I'd say that relative to 4E it actually failed at the latter. 4E's DDI let you create monsters a lot faster than 5E does by any method, and 4E actually had rules for creating monsters, unlike 5E 2024 which now has none lol.
(It's also not much faster at creating characters than 3E/4E/PF - it is faster, but not vastly so - what's much faster is levelling them up though, far fewer choices and importantly - basically no required "planning" unless you're multiclassing.)
Yeah, character creation in 5e is still very complex. I've been playing Ironsworn with Hussar and his gaming group (which I guess is also "my" gaming group now? It's been a year already, sheesh!), and creating characters there should never take more than about five minutes even for an absolute beginner. Pick three assets that don't have prerequisites (so, 3 things from a pool of like 40ish?), assign your score array (+3, +2, +2, +1, 0), come up with your character's core quest or quests (formally, "Vows"), done. The world-building questions bake in starting Vow possibilities.

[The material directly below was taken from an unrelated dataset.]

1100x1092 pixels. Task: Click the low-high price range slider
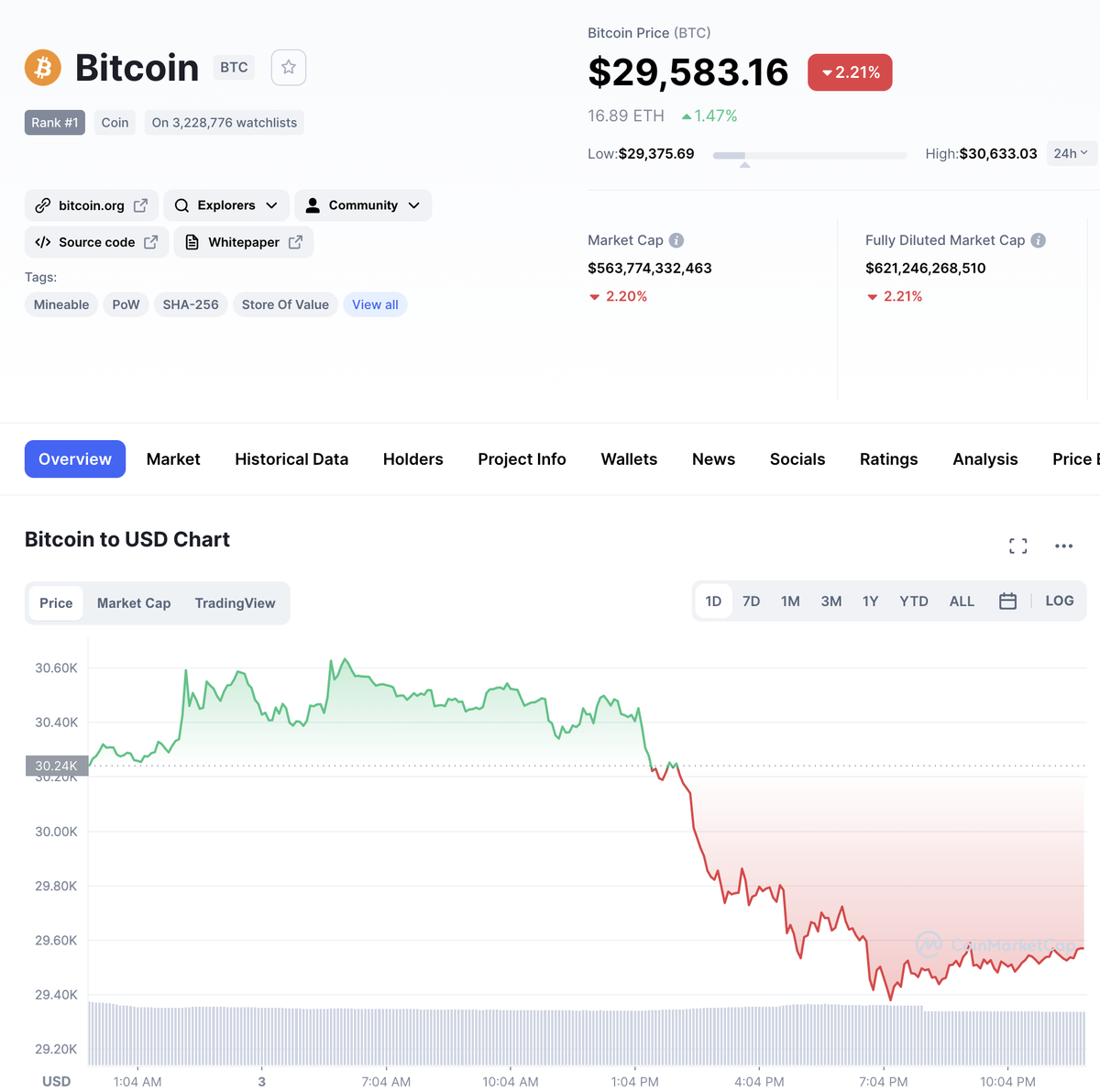click(x=809, y=156)
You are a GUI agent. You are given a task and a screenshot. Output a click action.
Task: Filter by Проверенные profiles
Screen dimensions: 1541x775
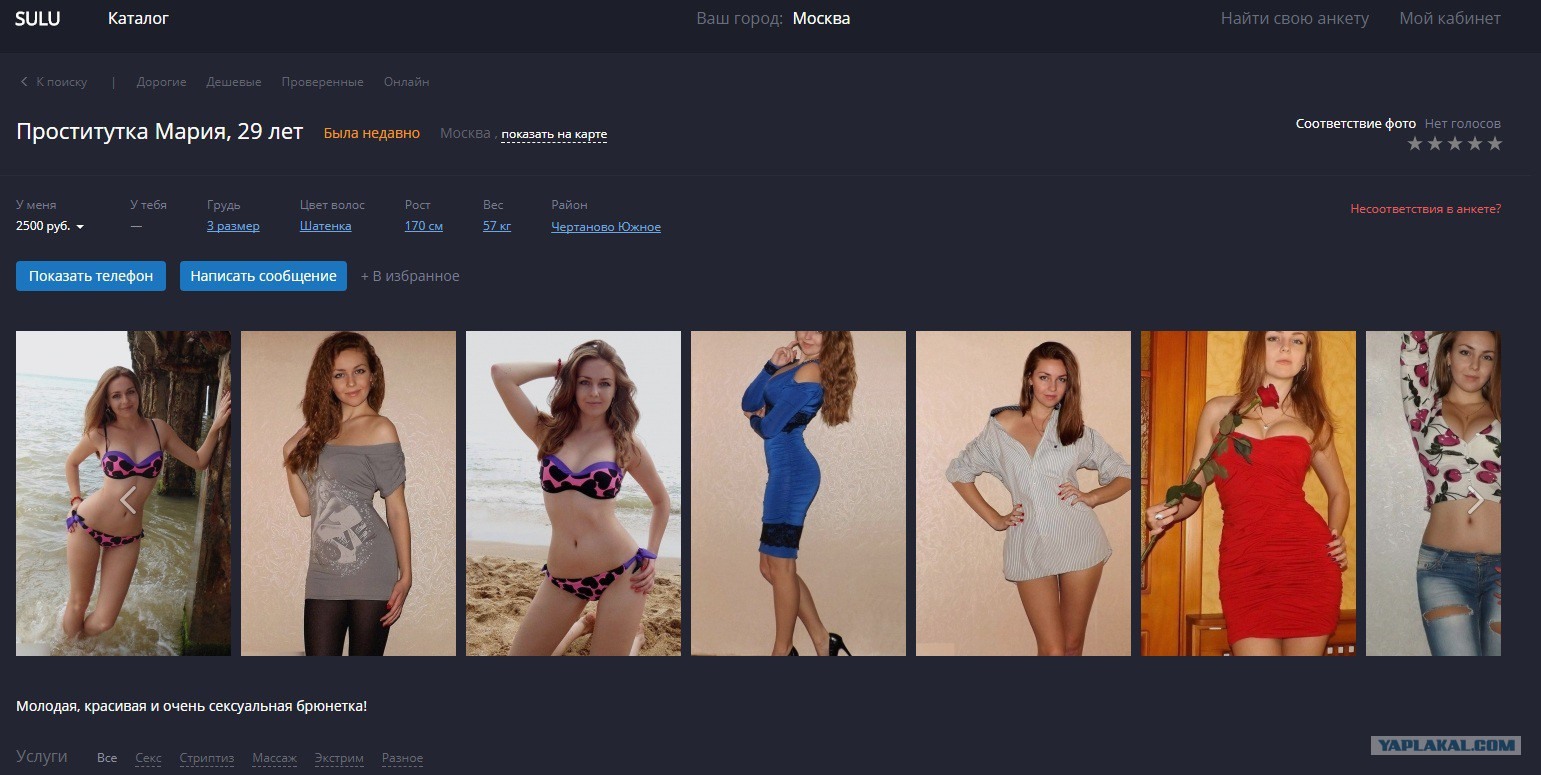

What's funny is I'm not sure that "younger audiences" really even want products directed specifically at them. As a young teen I remember nothing irritated me quite as much as well-meaning attempts to make something for my age group specifically, which always ended up feeling like it was for "kids". You also don't want products directed at grogs of course, to be fair.
I think capturing the zeitgeist is something pretty distinct from this, and that TSR actually did a better job of that than WotC has really ever achieved, when they managed to drop Dark Sun and Planescape within three-four years of each other, both of which spoke to "youths" of that era in a way that nothing WotC has ever made has (the closest being the general, vague "dungeonpunk" vibe of 3E, but they never capitalized on that by, say, making a dungeonpunk setting, because Eberron, despite being cool, sure ain't it).

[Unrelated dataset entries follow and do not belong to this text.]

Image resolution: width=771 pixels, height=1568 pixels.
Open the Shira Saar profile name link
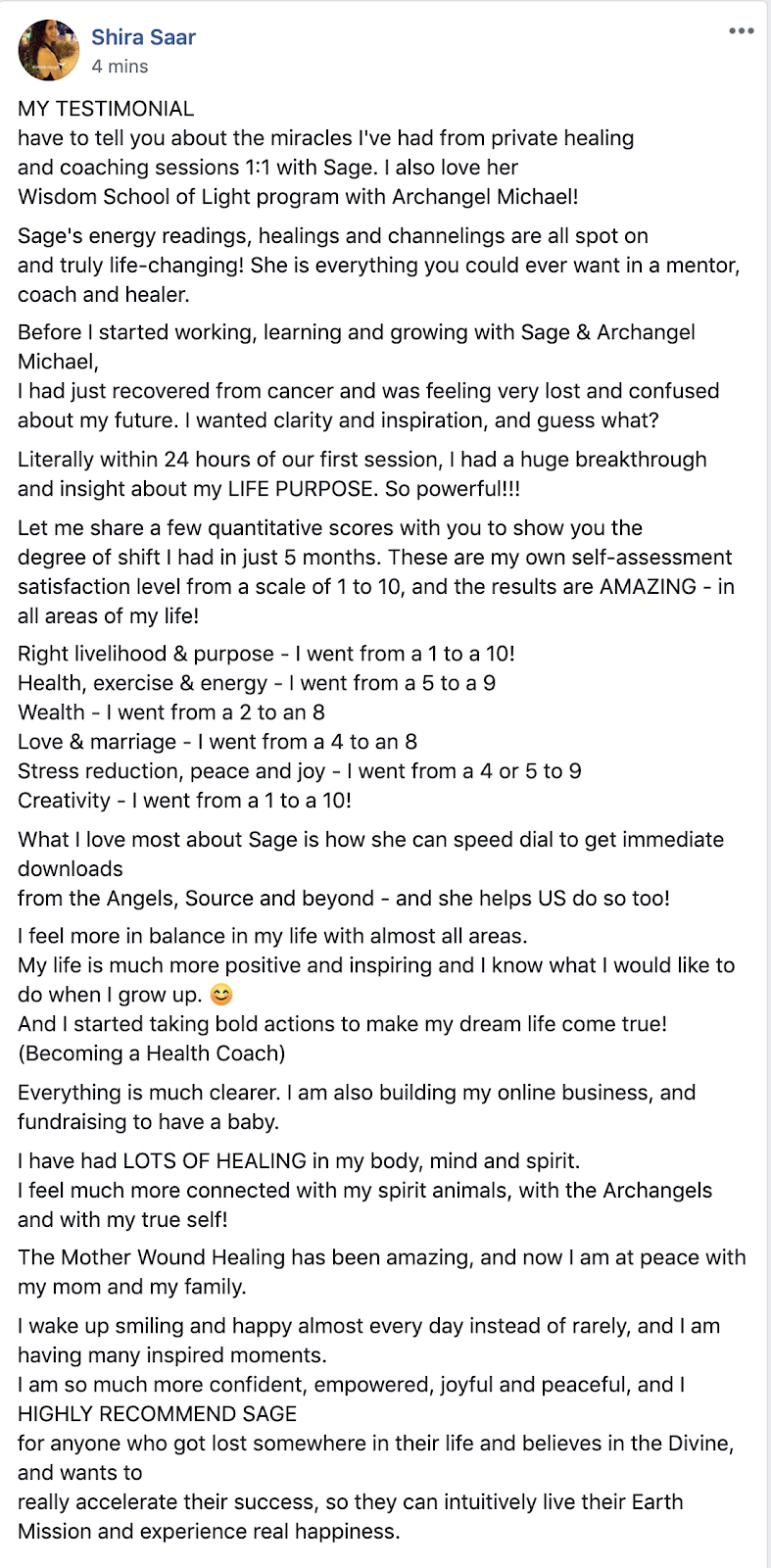pos(143,37)
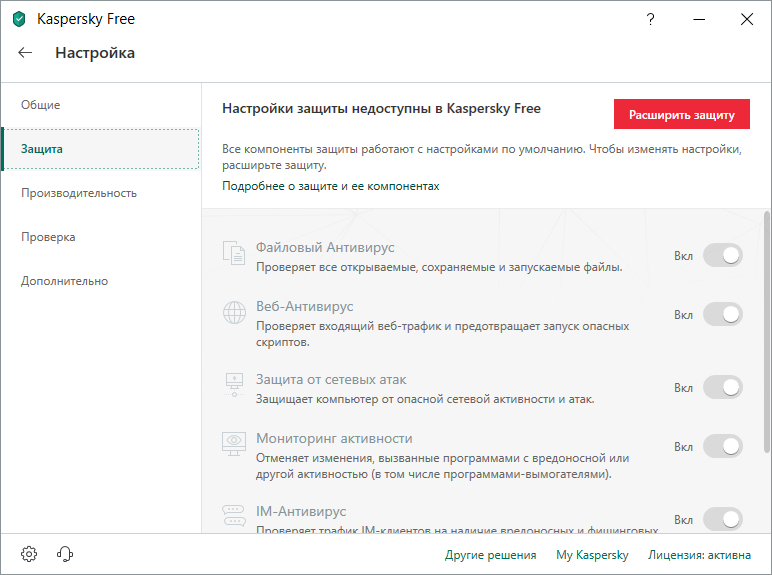Click the My Kaspersky link
This screenshot has width=772, height=575.
pyautogui.click(x=592, y=555)
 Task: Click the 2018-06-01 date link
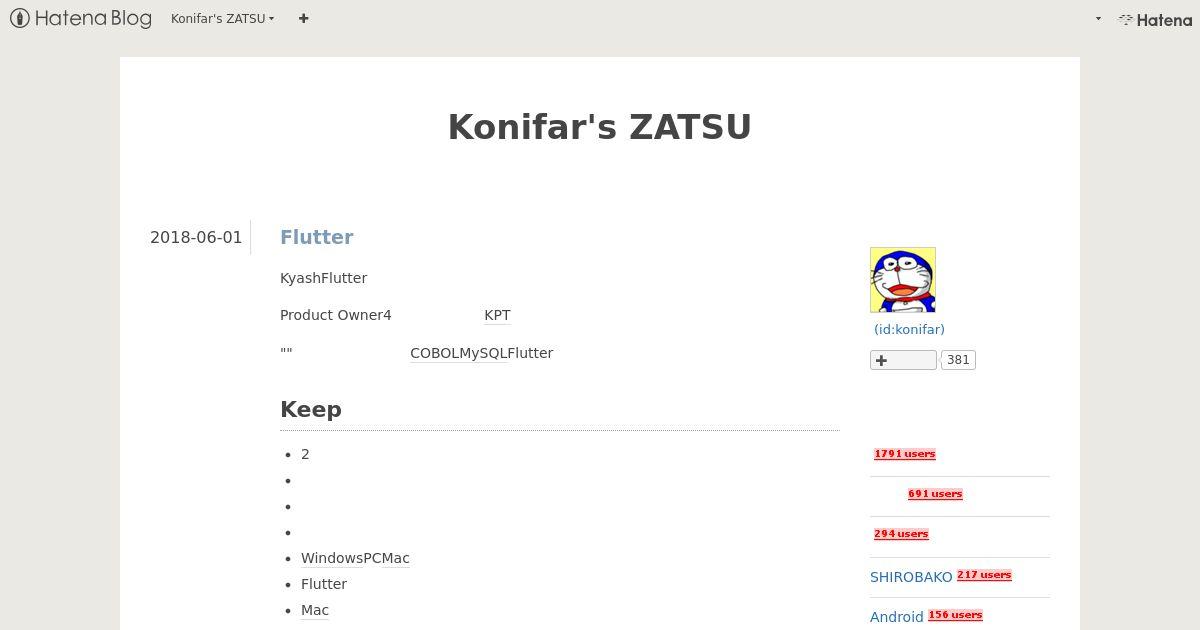(196, 237)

Yeah, if you're going to try to tap into that, absolutely do not ever make stuff that is "for kids."
Avatar: the Last Airbender is a good example of what you
can do to market to younger audiences. Build things that are deeply authentic, that take the time and show the work. Don't shy away from Adult Themes, by which I
emphatically do not mean gore nor sexytimes, but rather adult-scale tragedies and the darkness that can really exist in our world. Build up a setting that has an interesting premise, and a great deal of potential for something engaging: discovery, or change, or meaningful conflict, or personal expression. Preferably, as many of those things as you can squeeze into it. To continue the example, the world of
Avatar feels like it's full of so many things to discover, particularly because of the hybrid animals and the deep world-building but the story's need to move
quickly through that world-building. It's a world definitely in need of change for a variety of reasons (even if I don't like the specific changes that
Korra made to it), and it absolutely has numerous meaningful conflicts going on, not all of which get solved over the course of Aang's story. And "personal expression", my
goodness yes! Bending as martial arts that create (constrained) magical effects is brilliant, since there are far, far more martial art traditions than just those shown in AtLA.
That's the kind of thing you need to do, and I think it's why Eberron didn't quite make the mark. It was close, it had quite a bit of potential, but didn't
quite land.
I will say, I don't think a setting as aggressively nihilistic and dystopian as
Dark Sun is likely to be a candidate for this. You could work with dystopian or nihilistic concepts, but there would need to be counterbalancing things, like maybe the setting is kinda
zeerust-y, full of sincere humor and heart to counterbalance the dark elements; or maybe it's a much darker take on 4e's "Points of Light" concept, where society isn't just teetering on the brink, it's functionally collapsed outside of a tiny handful of bastions barely keeping out the night from their own walls.
But perhaps that's just my own biases talking. I've grown incredibly weary of the over-the-top grimdark stuff, whether it be "grimderp" where the setting is constructed to be SO overwhelmingly bleak and horrible that it crosses the line twice and becomes distractingly goofy, or "shitdark" where the setting is merely overwhelmingly bleak without crossing the line twice and thus just feels...awful for seemingly no reason other than to revel in awful people being awful to one another for as long as there are other people to be awful to. That's why I prefer what I call "chiaroscuro" fantasy; the dark is
there, and
real, and
dangerous....but the light is also real and knows how to be dangerous in its own way.